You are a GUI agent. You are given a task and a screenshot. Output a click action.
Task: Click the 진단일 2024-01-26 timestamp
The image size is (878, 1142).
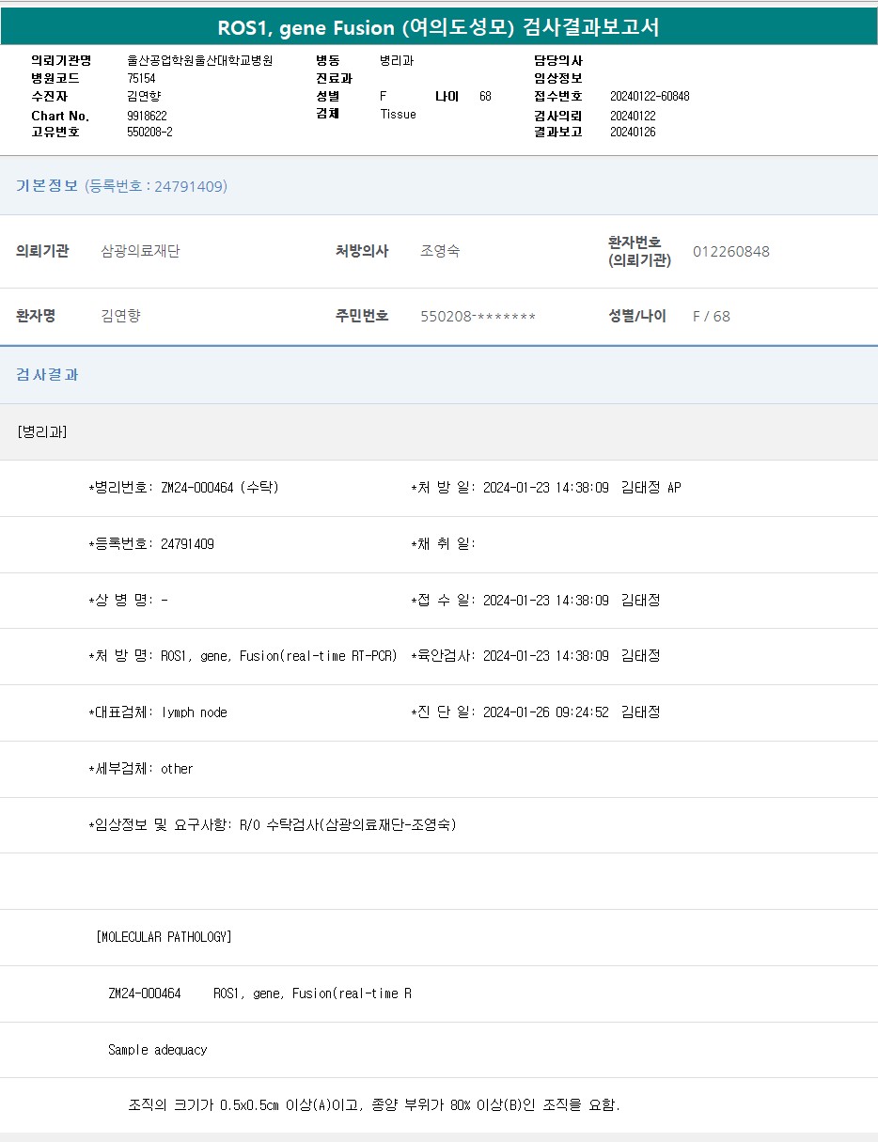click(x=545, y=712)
==
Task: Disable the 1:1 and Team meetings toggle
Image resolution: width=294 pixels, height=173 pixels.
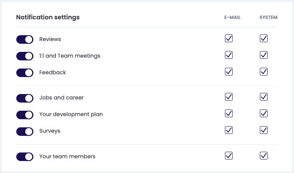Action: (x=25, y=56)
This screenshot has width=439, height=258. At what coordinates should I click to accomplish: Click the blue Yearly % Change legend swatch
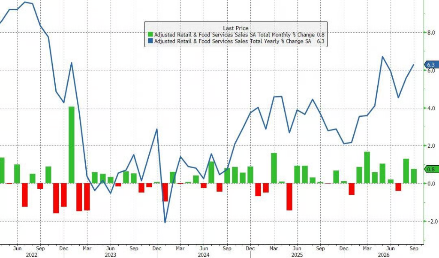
==
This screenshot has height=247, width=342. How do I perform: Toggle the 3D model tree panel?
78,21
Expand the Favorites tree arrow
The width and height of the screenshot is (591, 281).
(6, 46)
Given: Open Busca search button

▸ **TASK DETAILS**: When you reach the line containing "Task: Disable the" in the entries above, begin restating word for word, and stop once the line containing "This screenshot has width=439, height=258." has been given. Omit the pictures.

▸ **YOUR SOLUTION**:
Task: Disable the 1:1 and Team meetings toggle
Image resolution: width=294 pixels, height=173 pixels.
Action: (x=25, y=56)
This screenshot has width=439, height=258. At what coordinates should I click to accomplish: Click the blue Yearly % Change legend swatch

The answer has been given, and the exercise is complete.